## PROMPT
Repeat the data word for word, from the line with "Click Add Another Report Focus link" to the line with "click(x=193, y=26)", both included.

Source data
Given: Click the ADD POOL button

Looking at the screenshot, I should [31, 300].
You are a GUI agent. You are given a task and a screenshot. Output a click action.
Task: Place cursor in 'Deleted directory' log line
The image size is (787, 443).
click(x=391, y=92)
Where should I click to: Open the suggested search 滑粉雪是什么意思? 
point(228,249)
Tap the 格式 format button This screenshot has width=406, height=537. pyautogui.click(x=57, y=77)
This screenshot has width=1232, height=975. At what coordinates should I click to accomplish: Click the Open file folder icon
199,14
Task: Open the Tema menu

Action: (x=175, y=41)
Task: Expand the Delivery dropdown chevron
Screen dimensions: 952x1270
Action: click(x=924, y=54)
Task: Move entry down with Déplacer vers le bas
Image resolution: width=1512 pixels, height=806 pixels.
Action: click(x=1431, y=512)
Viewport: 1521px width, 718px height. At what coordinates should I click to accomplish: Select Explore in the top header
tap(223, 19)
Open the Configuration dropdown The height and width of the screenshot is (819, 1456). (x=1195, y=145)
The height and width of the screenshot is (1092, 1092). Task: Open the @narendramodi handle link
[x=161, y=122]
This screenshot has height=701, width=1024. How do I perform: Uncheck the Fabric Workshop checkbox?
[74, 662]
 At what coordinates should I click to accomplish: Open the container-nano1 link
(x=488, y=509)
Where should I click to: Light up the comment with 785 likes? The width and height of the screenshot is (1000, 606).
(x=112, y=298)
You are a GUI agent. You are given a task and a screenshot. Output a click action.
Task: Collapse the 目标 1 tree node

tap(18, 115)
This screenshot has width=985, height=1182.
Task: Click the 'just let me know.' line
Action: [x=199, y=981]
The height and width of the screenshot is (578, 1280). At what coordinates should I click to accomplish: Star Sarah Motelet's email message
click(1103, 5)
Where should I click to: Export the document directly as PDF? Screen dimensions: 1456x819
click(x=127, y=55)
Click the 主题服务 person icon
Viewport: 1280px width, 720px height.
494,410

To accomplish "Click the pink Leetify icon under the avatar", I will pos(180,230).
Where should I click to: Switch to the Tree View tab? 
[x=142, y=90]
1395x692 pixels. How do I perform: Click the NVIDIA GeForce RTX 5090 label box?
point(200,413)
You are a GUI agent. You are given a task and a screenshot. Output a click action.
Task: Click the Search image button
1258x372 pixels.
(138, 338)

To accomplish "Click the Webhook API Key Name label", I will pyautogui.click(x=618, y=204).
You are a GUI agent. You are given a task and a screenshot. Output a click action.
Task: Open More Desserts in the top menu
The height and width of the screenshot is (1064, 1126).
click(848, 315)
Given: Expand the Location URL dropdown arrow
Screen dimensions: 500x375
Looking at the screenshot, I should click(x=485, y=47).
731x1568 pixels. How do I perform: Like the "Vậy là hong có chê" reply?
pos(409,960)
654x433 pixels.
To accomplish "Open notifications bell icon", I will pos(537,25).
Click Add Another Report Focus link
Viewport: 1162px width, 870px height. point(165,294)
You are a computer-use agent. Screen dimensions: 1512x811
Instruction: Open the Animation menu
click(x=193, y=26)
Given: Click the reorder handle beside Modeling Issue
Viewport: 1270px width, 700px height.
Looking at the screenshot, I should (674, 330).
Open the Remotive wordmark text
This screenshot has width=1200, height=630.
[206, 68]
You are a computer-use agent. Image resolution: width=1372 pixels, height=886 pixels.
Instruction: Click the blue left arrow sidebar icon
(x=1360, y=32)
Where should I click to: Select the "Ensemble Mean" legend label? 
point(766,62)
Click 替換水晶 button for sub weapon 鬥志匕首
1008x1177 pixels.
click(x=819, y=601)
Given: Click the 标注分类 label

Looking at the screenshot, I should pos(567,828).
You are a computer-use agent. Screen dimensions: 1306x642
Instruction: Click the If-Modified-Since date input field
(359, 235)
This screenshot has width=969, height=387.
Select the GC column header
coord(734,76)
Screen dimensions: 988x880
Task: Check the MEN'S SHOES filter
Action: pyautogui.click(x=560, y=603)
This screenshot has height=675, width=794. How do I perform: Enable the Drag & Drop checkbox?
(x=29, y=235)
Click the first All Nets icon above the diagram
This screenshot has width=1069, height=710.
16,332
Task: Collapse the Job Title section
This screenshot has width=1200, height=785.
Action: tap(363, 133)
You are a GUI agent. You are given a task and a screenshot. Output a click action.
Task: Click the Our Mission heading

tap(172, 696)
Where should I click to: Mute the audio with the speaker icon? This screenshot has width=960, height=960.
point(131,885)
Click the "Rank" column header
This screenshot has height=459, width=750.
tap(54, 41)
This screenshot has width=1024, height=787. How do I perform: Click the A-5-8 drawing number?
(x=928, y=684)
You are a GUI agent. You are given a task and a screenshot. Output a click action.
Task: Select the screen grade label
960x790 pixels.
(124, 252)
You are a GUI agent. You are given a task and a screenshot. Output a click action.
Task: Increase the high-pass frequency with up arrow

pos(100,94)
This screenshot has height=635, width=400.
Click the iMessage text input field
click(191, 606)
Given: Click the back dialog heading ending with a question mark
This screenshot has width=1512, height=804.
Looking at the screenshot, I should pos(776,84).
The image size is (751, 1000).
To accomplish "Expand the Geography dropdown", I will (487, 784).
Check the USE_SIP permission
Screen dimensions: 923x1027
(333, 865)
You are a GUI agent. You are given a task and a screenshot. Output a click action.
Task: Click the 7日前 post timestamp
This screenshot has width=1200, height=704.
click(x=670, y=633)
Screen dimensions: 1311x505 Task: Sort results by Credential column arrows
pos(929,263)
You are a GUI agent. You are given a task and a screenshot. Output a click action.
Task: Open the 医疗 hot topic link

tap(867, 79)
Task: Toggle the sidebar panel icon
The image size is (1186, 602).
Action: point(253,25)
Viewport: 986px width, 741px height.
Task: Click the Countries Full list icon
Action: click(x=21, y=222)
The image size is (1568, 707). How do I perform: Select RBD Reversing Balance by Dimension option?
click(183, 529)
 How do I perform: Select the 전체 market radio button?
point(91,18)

## WRITTEN RESPONSE
Click Add Another Report Focus link
Viewport: 1162px width, 870px height. point(165,294)
You are a computer-use agent. Screen dimensions: 1512x811
Instruction: Open the Animation menu
click(x=193, y=26)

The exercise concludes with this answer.